(About this task):
From the listing below, restate word for word the lines from the line containing "WhatsApp (84, 192)" down through the line containing "ମନୋରଞ୍ଜନ (529, 2077)". Exclude pictures.

(Given records):
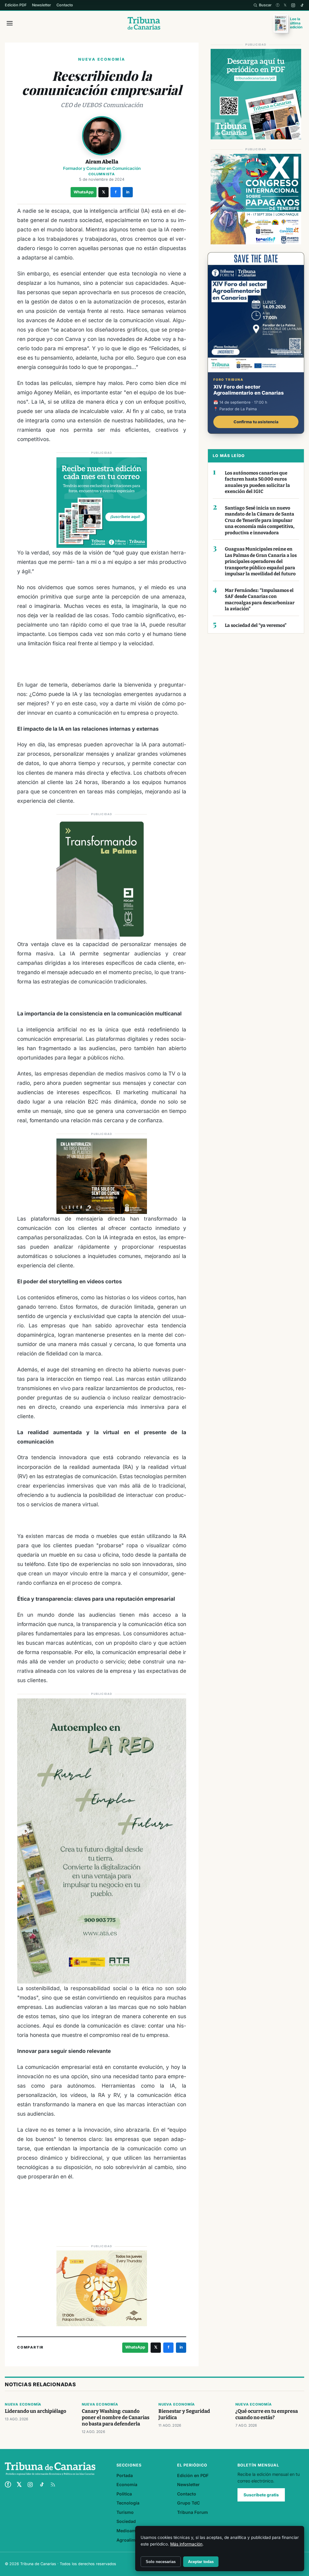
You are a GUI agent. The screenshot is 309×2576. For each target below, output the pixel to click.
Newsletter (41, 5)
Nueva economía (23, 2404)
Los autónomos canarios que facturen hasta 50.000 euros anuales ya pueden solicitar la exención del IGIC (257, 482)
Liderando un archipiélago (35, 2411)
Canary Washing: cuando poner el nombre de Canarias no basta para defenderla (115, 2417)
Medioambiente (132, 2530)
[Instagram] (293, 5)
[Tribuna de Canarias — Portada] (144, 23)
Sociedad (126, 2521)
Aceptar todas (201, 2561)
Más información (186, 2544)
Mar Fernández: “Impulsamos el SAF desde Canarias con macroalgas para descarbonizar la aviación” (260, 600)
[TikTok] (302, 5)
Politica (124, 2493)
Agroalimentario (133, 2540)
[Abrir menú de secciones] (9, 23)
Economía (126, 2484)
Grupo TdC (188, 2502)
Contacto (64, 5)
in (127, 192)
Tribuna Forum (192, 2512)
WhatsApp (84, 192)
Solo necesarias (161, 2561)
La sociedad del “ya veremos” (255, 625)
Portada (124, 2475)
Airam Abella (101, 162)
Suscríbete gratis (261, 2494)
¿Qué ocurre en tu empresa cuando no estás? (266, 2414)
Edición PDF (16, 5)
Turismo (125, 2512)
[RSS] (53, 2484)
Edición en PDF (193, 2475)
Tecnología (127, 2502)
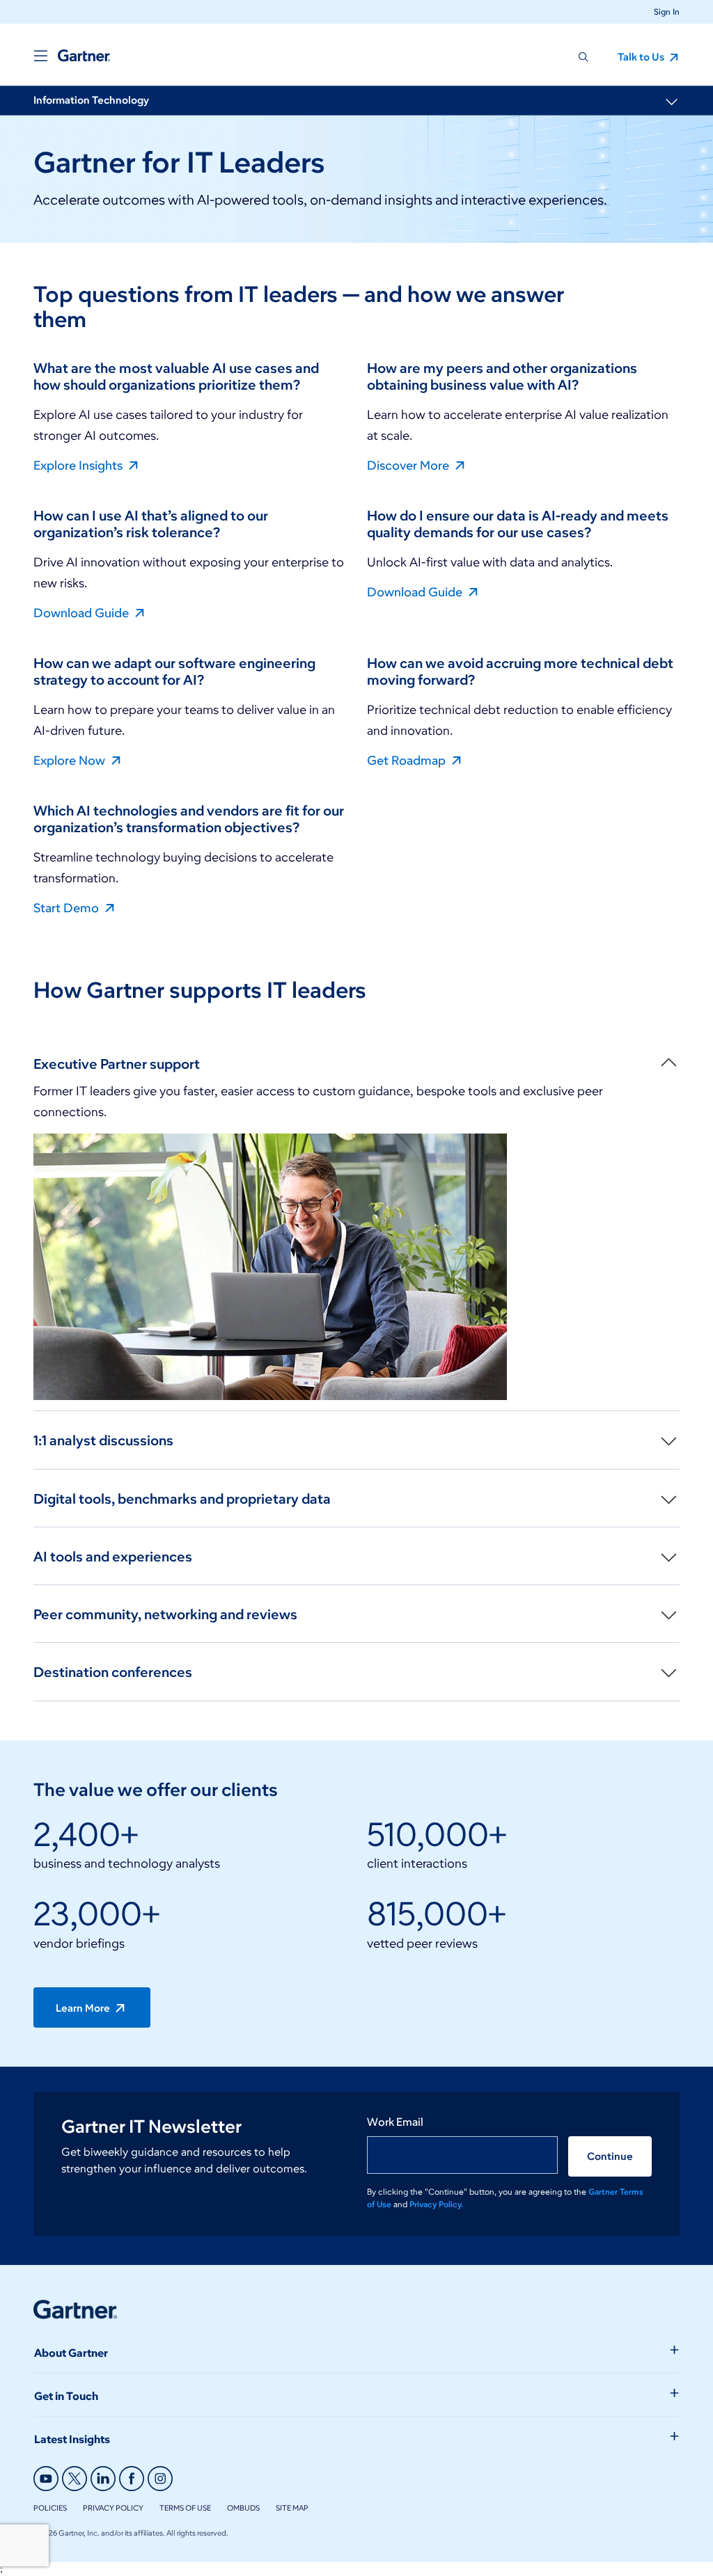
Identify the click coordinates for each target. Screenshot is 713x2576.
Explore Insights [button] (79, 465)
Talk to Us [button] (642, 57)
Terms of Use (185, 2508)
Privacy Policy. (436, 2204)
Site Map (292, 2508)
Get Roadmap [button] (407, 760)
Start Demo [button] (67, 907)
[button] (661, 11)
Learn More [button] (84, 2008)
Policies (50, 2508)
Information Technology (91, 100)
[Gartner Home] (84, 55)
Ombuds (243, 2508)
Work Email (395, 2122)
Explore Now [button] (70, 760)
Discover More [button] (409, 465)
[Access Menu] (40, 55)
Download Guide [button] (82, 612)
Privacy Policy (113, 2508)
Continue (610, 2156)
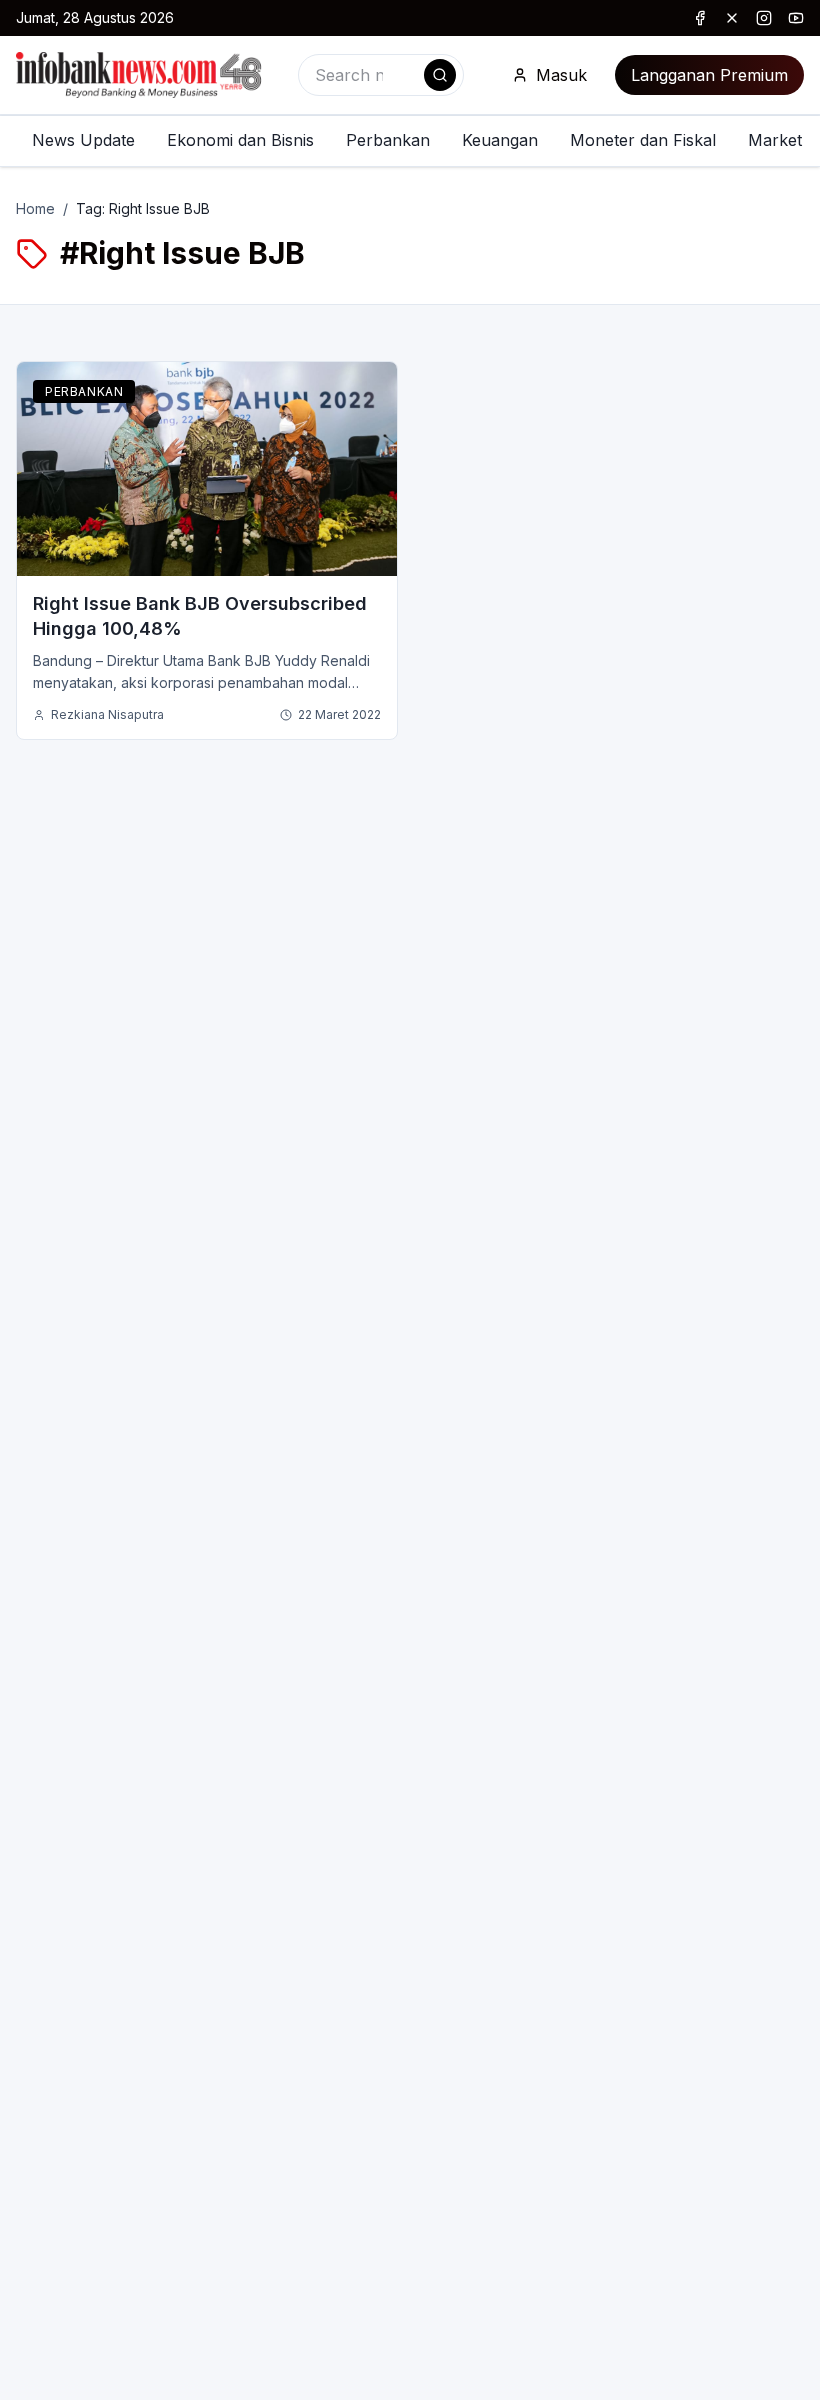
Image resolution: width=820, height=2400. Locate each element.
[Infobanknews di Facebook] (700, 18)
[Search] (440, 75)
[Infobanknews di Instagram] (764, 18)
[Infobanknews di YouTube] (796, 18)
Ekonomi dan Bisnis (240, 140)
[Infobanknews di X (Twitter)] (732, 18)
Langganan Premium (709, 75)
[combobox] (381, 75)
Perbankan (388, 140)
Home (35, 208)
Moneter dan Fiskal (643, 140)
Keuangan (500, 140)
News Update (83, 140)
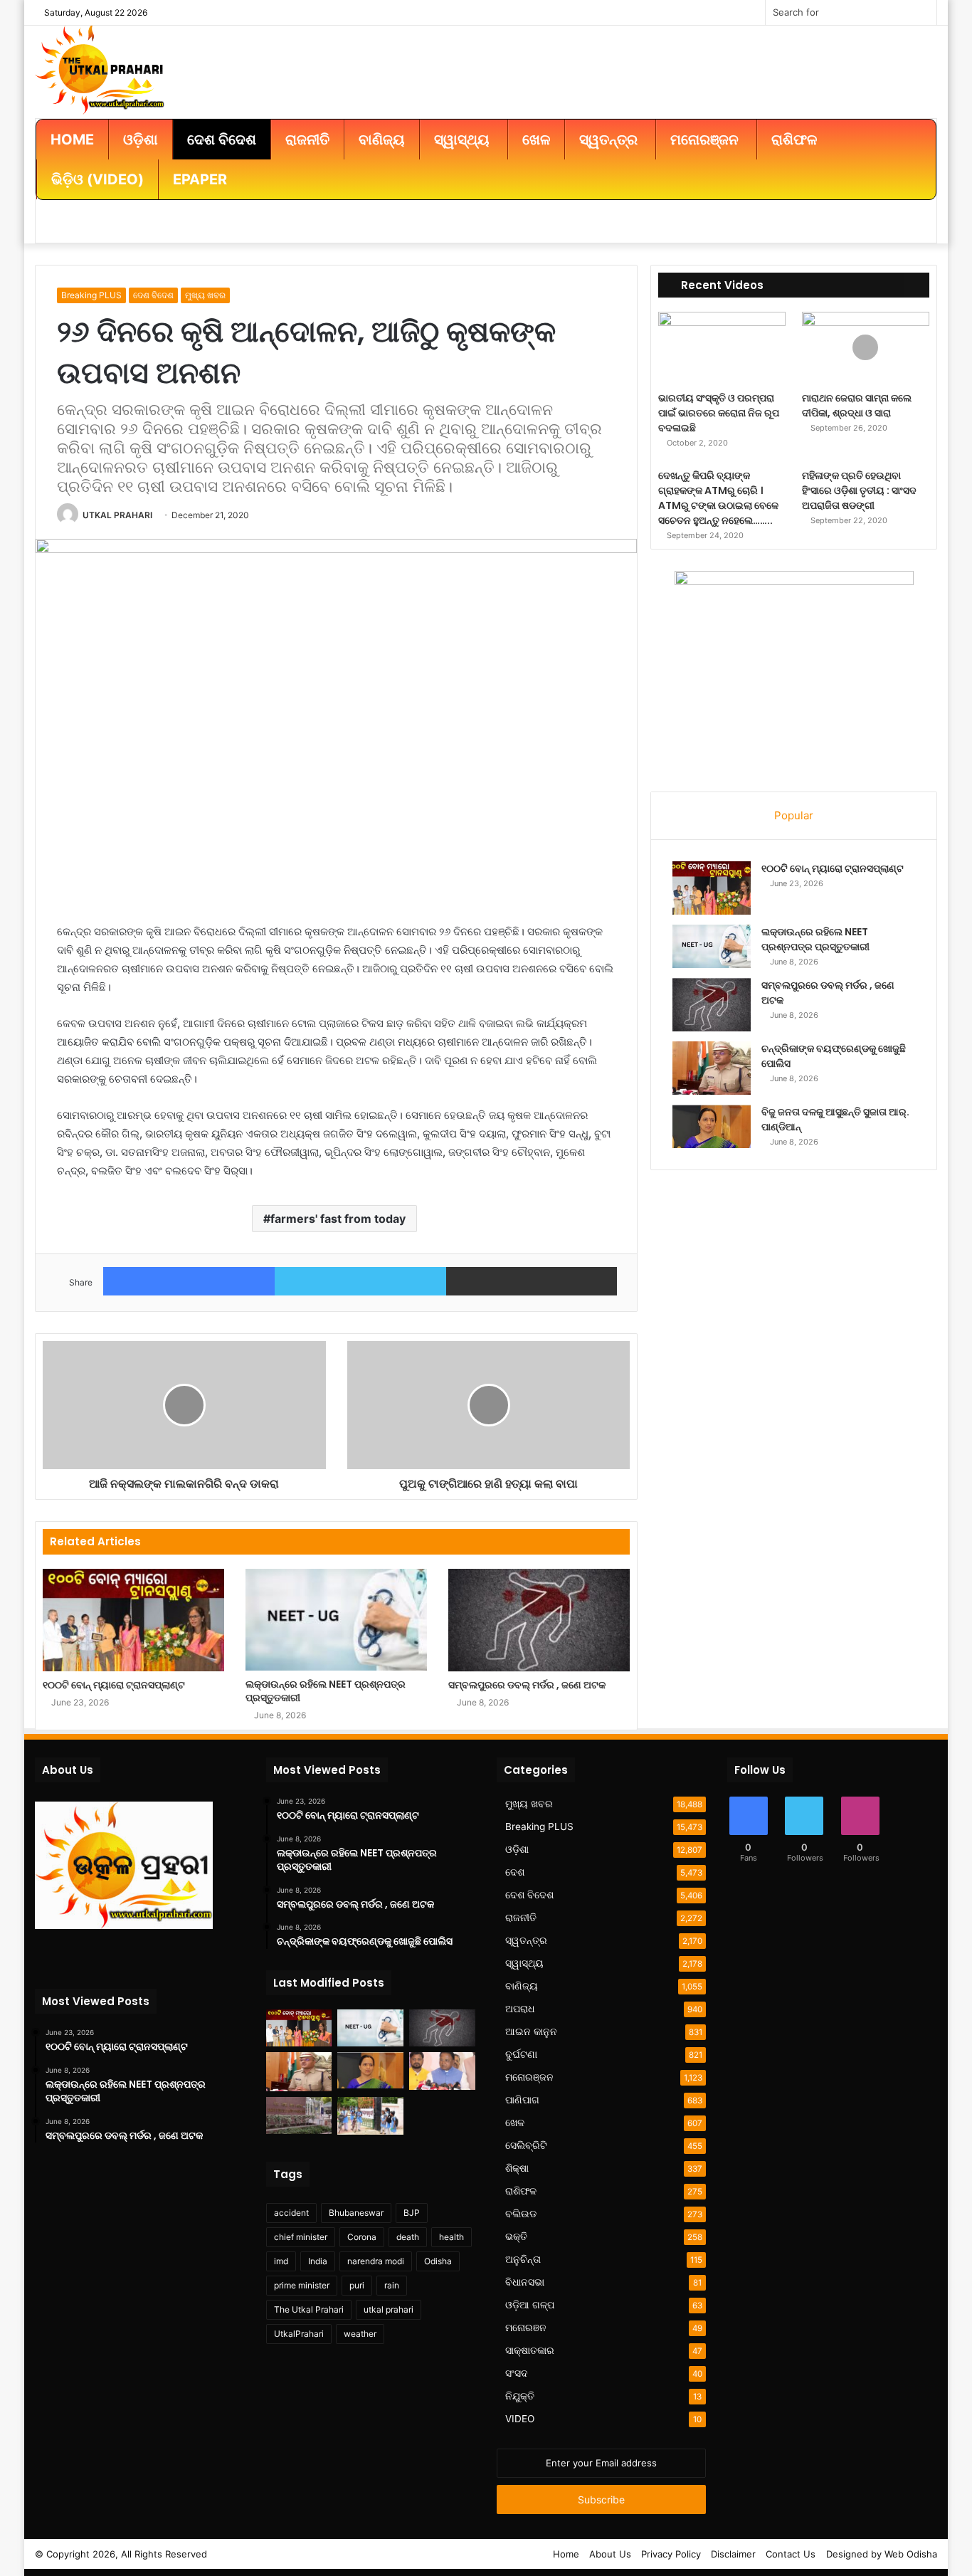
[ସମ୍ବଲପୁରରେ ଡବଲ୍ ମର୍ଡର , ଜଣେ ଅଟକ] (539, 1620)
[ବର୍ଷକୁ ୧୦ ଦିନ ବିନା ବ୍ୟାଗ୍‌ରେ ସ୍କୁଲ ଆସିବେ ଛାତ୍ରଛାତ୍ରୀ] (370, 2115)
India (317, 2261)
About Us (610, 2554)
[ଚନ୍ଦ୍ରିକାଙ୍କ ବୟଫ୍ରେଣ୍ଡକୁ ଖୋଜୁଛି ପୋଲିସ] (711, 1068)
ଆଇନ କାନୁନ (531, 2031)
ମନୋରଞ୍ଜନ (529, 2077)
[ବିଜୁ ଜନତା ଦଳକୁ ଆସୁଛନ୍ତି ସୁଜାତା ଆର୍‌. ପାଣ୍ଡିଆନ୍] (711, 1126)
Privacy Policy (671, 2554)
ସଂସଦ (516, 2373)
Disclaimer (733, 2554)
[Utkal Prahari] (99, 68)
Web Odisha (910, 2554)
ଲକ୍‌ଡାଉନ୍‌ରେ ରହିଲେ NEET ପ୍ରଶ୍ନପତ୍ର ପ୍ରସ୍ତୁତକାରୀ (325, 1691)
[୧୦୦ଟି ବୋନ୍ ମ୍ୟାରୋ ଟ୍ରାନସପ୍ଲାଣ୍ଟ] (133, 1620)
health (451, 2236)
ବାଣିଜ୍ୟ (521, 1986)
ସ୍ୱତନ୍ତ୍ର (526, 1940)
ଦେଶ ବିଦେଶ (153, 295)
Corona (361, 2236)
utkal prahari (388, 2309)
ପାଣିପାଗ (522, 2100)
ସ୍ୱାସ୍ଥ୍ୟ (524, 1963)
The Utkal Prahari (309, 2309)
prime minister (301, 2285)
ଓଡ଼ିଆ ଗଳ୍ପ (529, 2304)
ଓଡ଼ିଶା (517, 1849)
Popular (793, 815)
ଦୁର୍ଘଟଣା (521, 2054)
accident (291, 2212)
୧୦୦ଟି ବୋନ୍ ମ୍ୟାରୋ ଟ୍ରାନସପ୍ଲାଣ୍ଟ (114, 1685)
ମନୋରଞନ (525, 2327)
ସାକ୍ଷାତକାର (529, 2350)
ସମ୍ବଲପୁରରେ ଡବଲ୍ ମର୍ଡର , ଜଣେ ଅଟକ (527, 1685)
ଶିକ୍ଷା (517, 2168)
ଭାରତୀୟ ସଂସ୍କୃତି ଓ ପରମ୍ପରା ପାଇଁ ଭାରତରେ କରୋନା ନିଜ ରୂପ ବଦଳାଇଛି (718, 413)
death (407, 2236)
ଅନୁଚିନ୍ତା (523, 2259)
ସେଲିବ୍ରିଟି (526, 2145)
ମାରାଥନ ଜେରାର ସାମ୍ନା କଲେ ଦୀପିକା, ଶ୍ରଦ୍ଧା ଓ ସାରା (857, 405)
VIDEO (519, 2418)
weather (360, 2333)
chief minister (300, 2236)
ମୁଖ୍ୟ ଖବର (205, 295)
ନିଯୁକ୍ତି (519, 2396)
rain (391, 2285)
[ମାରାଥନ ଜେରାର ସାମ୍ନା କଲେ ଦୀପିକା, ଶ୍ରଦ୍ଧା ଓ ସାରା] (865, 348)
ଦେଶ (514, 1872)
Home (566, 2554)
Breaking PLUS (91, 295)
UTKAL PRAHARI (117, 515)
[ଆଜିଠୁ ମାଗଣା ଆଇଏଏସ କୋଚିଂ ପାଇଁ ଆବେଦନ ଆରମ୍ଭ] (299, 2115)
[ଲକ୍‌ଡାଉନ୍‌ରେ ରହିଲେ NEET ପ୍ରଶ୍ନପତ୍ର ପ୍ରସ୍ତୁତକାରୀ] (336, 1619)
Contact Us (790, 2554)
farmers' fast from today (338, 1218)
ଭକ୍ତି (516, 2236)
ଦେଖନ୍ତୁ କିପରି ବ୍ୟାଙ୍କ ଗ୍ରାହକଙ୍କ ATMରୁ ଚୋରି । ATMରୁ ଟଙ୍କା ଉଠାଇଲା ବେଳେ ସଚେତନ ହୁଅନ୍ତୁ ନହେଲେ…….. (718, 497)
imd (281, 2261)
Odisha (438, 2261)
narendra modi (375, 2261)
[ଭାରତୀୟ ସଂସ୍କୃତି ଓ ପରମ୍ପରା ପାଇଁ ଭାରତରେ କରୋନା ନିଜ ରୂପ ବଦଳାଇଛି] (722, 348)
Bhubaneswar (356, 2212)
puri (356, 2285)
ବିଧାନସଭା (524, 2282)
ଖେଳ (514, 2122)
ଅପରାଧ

(Expected answer):
WhatsApp (84, 192)
Solo necesarias (161, 2561)
La sociedad del “ya veremos” (255, 625)
Portada (124, 2475)
Airam Abella (101, 162)
Suscríbete gratis (261, 2494)
¿Qué ocurre en tu empresa cuando no estás? (266, 2414)
Edición PDF (16, 5)
Turismo (125, 2512)
[RSS] (53, 2484)
Edición en PDF (193, 2475)
Tecnología (127, 2502)
Identify the click coordinates for each target. Screenshot is 713x2576.
Explore Insights [button] (79, 465)
Talk to Us [button] (642, 57)
Terms of Use (185, 2508)
Privacy Policy. (436, 2204)
Site Map (292, 2508)
Get Roadmap [button] (407, 760)
Start Demo [button] (67, 907)
[button] (661, 11)
Learn More [button] (84, 2008)
Policies (50, 2508)
Information Technology (91, 100)
[Gartner Home] (84, 55)
Ombuds (243, 2508)
Work Email (395, 2122)
Explore Now [button] (70, 760)
Discover More [button] (409, 465)
[Access Menu] (40, 55)
Download Guide [button] (82, 612)
Privacy Policy (113, 2508)
Continue (610, 2156)
Image resolution: width=820, height=2400. Locate each element.
[Infobanknews di Facebook] (700, 18)
[Search] (440, 75)
[Infobanknews di Instagram] (764, 18)
[Infobanknews di YouTube] (796, 18)
Ekonomi dan Bisnis (240, 140)
[Infobanknews di X (Twitter)] (732, 18)
Langganan Premium (709, 75)
[combobox] (381, 75)
Perbankan (388, 140)
Home (35, 208)
Moneter dan Fiskal (643, 140)
Keuangan (500, 140)
News Update (83, 140)
[ସମ୍ବଲପୁରରେ ଡବଲ୍ ମର୍ଡର , ଜଣେ ଅଟକ] (539, 1620)
[ବର୍ଷକୁ ୧୦ ଦିନ ବିନା ବ୍ୟାଗ୍‌ରେ ସ୍କୁଲ ଆସିବେ ଛାତ୍ରଛାତ୍ରୀ] (370, 2115)
India (317, 2261)
About Us (610, 2554)
[ଚନ୍ଦ୍ରିକାଙ୍କ ବୟଫ୍ରେଣ୍ଡକୁ ଖୋଜୁଛି ପୋଲିସ] (711, 1068)
ଆଇନ କାନୁନ (531, 2031)
ମନୋରଞ୍ଜନ (529, 2077)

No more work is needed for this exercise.